Content starts

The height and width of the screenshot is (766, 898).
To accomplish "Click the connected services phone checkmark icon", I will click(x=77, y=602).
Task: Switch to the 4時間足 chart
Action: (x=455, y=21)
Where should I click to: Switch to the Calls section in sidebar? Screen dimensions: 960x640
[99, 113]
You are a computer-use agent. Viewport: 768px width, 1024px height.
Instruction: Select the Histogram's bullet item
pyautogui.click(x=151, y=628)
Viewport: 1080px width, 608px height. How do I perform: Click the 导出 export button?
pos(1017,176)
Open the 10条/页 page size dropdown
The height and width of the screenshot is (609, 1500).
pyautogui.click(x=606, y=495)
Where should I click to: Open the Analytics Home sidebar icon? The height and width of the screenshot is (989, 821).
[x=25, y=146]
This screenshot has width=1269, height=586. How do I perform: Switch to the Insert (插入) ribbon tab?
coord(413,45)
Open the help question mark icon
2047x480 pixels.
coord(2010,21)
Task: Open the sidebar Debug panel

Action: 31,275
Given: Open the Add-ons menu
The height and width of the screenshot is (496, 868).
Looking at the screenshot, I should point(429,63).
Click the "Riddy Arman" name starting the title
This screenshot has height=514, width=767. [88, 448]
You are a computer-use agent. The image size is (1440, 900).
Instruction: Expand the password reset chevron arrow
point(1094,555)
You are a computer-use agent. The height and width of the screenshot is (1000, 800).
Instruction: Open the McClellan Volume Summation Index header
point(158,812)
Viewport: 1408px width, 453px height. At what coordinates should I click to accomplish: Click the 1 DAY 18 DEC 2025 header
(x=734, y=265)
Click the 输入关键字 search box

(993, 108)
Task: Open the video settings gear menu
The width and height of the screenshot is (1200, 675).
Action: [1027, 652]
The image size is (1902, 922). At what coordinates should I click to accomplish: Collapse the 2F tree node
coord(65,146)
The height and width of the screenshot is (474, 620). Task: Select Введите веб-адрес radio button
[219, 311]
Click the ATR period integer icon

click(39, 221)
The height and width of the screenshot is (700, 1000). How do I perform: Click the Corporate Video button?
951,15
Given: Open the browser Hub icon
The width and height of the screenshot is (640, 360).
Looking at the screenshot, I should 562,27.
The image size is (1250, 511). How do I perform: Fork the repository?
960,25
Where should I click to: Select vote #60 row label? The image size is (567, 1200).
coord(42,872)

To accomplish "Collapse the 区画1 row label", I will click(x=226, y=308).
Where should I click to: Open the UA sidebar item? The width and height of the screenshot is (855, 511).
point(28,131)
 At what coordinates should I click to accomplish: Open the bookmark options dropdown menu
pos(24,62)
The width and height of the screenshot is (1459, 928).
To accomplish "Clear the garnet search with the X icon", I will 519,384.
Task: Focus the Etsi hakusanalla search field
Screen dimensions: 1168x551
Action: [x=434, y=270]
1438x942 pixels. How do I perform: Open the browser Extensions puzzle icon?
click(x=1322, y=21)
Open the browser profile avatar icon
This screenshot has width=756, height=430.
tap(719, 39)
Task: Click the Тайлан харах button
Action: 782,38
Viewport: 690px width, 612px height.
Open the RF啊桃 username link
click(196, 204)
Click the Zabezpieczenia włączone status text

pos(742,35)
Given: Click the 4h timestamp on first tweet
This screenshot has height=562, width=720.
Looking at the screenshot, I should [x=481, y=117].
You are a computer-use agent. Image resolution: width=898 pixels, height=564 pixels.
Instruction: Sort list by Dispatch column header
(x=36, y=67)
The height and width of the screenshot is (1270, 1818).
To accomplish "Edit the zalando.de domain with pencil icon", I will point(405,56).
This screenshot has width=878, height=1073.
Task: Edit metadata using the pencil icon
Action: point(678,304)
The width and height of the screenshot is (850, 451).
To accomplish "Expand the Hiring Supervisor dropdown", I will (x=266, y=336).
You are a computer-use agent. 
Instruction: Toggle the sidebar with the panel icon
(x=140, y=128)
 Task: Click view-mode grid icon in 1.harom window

Content ends

__Description of the task__. Every line above from the line with "Open the RF啊桃 username link" to the line with "The height and width of the screenshot is (1270, 1818)." is wanted, ends included; write them out exactly and add no other line.

__Response to the task__.
Open the RF啊桃 username link
click(196, 204)
Click the Zabezpieczenia włączone status text

pos(742,35)
Given: Click the 4h timestamp on first tweet
This screenshot has height=562, width=720.
Looking at the screenshot, I should [x=481, y=117].
You are a computer-use agent. Image resolution: width=898 pixels, height=564 pixels.
Instruction: Sort list by Dispatch column header
(x=36, y=67)
The height and width of the screenshot is (1270, 1818).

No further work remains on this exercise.